HIV case reporting and partner notification

Reporting of HIV infections strengthens our ability to describe and monitor the epidemic, but can also facilitate HIV-infected persons' awareness of their own infection and entry into medical care, and lead to earlier diagnosis of exposed partners. The intent of contacting persons reported with HIV infection is to assist infected persons in notifying spouses and sex and needle-sharing partners that they may be infected, and to provide referral for care and other services. Public health staff elicit partner information, then work with the infected person to determine which he/she will reach and which public health will contact (without disclosing the case's identity). Exposed persons are then offered counseling and testing to learn of their status, hasten their entry into care if positive, and prevent further transmission to others.

Public health officials will contact the principal health care provider to determine the best means of contacting the HIV-infected person to conduct partner notification. The health care provider who recommends the health officer not meet with the HIV-infected individual, must inform the HIV-infected individual of the necessity to notify partners, assist in notifying partners, and inform health officials of the identity of certain partners.

Health officers shall use identifying information only for contacting the HIV-infected individual to provide post-test counseling, to assure health services are being accessed, to contact partners, or to investigate behaviors that endanger the public health. The information linking HIV-infected persons and their partners generally must be destroyed within 3 months (WAC 246-100-072).

A timeline of Washington State HIV and AIDS reporting rules

  • 1982 First AIDS case reported in King County by name. Washington made AIDS reportable by emergency rule in 1984.

  • 1987 Washington required reporting of symptomatic HIV (B1/B2) cases by name.

  • 1999 Name-to-code reporting system implemented September 1 for asymptomatic HIV infection. Names are removed within 90 days. Approximately 5,800 AIDS cases have already been reported by name.

  • 2002 -2005 Washington participated in Evaluation of HIV Infection Reporting project funded by CDC. The project demonstrated that WA name-to-code HIV data meet rigorous quality standards.

  • 2004 After surveying local health care providers, King County began using case reports to routinely offering Partner Counseling and Referral Services for all new diagnoses of HIV infection.

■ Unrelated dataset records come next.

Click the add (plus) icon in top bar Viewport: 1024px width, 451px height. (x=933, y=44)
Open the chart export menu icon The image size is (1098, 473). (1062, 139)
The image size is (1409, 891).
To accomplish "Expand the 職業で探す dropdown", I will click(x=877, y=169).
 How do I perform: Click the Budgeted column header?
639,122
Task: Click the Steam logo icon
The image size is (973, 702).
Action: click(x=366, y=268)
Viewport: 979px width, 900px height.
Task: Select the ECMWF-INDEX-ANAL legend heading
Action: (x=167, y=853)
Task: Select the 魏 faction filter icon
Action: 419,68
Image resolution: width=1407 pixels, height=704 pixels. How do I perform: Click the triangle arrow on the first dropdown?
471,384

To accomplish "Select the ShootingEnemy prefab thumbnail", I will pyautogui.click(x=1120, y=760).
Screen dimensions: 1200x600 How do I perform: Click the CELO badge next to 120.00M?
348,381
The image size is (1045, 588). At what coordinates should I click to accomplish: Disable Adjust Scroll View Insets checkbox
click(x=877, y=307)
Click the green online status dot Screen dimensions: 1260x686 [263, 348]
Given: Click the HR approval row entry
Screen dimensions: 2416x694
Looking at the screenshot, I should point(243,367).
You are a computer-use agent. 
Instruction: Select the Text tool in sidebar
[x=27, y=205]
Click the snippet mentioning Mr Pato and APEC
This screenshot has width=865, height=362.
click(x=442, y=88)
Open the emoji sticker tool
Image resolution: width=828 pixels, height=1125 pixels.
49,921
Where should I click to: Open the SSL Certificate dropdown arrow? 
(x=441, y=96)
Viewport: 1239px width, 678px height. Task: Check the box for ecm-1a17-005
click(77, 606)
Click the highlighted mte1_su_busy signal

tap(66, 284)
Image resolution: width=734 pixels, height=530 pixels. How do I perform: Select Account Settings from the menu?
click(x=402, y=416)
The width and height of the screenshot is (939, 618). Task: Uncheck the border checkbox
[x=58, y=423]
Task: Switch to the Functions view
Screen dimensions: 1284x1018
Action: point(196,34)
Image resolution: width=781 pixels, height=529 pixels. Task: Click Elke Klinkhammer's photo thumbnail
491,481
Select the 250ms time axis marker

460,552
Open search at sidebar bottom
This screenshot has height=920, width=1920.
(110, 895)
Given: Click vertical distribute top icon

  • 2005 CDC recommended that all states report and maintain HIV cases by name. This recommendation is tied to future Ryan White Care funding, threatening the loss of $5 million locally if Washington does not change its name-to-code system to name only.

  • 2006 Washington implemented standard name HIV reporting (retaining names) to comply with the 2005 CDC recommendation. An emergency rule is approved in March, with the final rule effective September 1. King County staff work with local health care providers to re-ascertain names on 99% of previously reported HIV cases.

  • 2006 Washington implemented expanded laboratory reporting as of September 1. Labs are required to report all CD4 results and all HIV viral load results.